# [TASK GOAL]
Rewrite as a numbered list the records that begin at the line containing "You are a GUI" and stop after the line containing "click(1041, 47)", leaving out any blank lines.

# [RECORDS SUPPLIED]
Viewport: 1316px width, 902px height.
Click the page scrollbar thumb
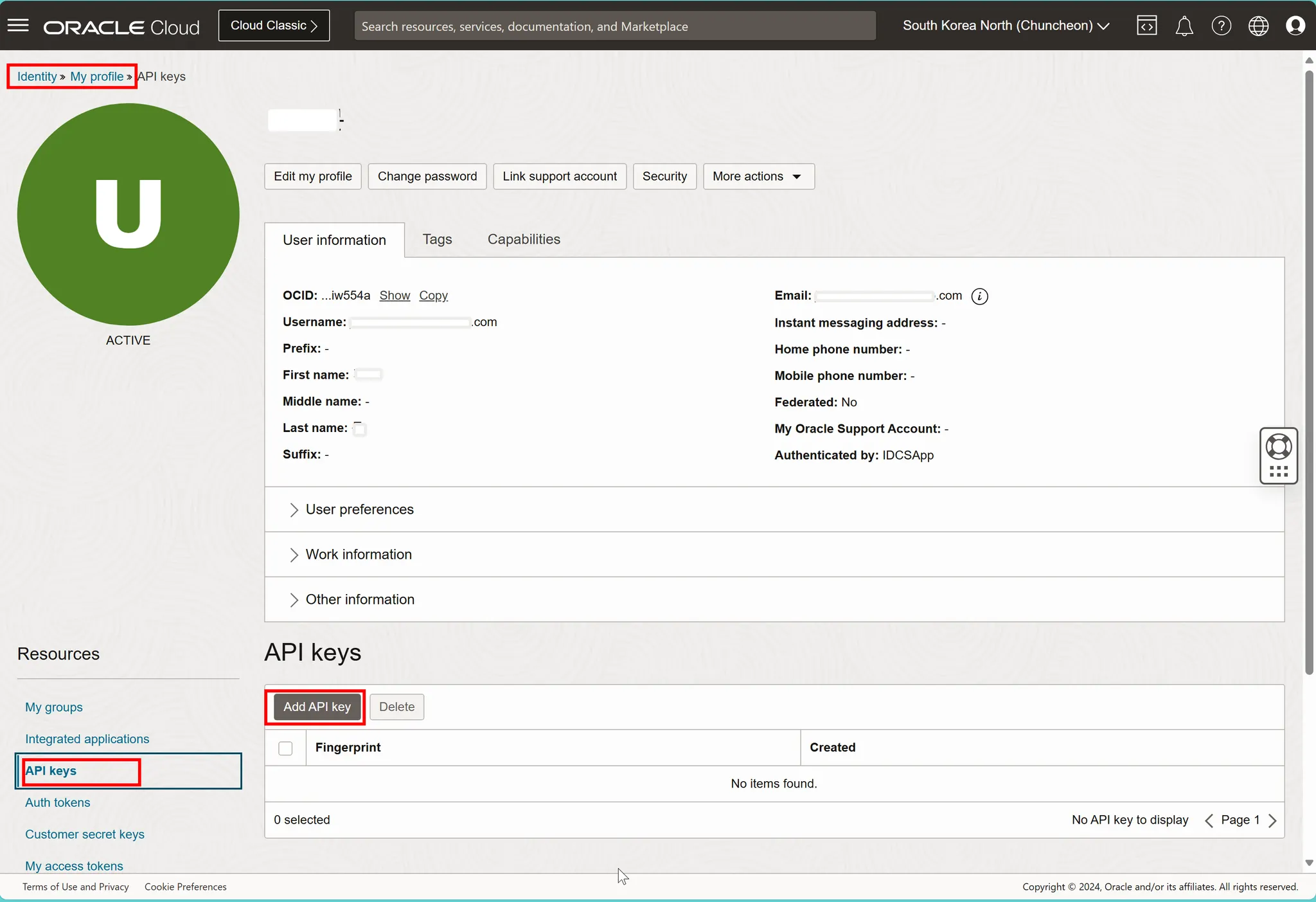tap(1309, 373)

--

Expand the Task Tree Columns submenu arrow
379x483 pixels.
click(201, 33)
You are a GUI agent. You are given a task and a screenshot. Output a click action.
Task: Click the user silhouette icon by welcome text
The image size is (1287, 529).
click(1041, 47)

# [RESPONSE TO THE EXERCISE]
1. You are a GUI agent. You are given a task and a screenshot. Output a click action.
2. Task: Click the user silhouette icon by welcome text
3. The image size is (1287, 529).
4. click(1041, 47)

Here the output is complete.